Sony decided to be clever and try to release the PSP "midway" through the GBA's lifecycle.
That way, the GBA is a success and all, and Nintendo would be crazy to abandon it, but Sony can look all shiny and new with cutting-edge technology. Then by the time the GBA is done, and Nintendo wants to release the GB-Next, the PSP won't be cutting-edge anymore, and the GB-Next will be more shiny and new, but Sony can claim to be all "established" and "successful". It's what happened with NES-vs-Genesis-vs-SNES. There's more of a fighting chance than if you went head to head with either the GBA or GB-Next. Same markets. Different timeframes. You're likely to get 50% marketshare by default.
But, Nintendo's smart, so they made the DS. It's funky and weird, and it lets Nintendo and the third parties get all creative (which is something they say we need), which makes it different enough so they don't have to "give up" on the GBA, while at the same time it's all shiny and new, and can compete with the PSP.
Nintendo has said that the DS is not "the next GBA", and that they're even working on a new GBA which will be "philosophically similar" to the GBA (meaning not so funky and weird).

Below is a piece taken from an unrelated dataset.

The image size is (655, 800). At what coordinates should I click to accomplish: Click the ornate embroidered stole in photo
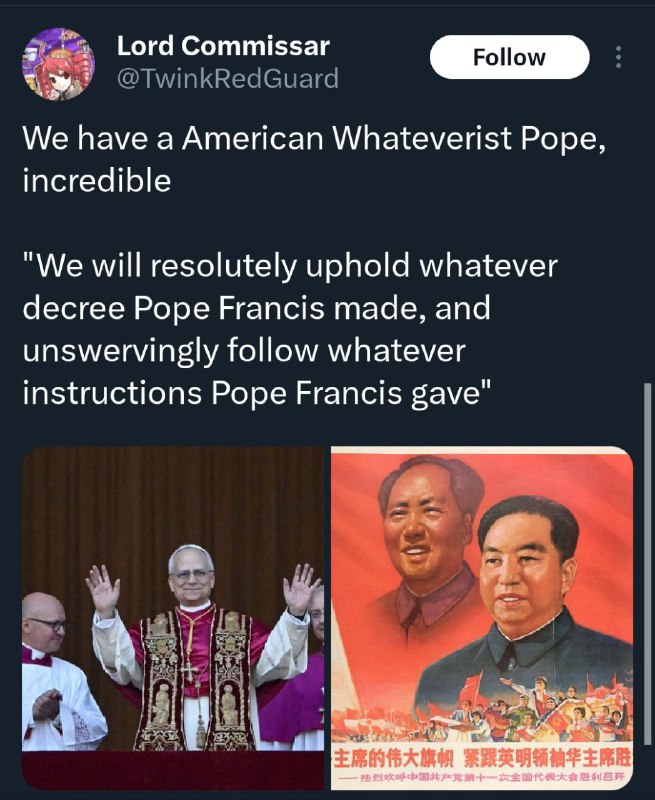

If you're cynical, you can infer that they're just "saying that" to keep pressure-to-perform off the DS, or trying not to lose face, by making a new handheld early because "Sony forced them", or maybe they're just trying to get the forward-viewers who are drooling over the PSP's measurements to look even farther, and see what could be made even better, just a year or two later, so they lose interest in the PSP.
But no matter what their plans (or lack of plans) are, the performance of the DS and/or the PSP and/or the NGage (success, failure, or some weird mixture) will cause any plans for a GB-Next to be re-evaluated on-the-fly.
(I'm betting that the eventual GBA2 will be a portable GameCube called a "GameBoy Cube". Predictable. Decidedly non-funky.)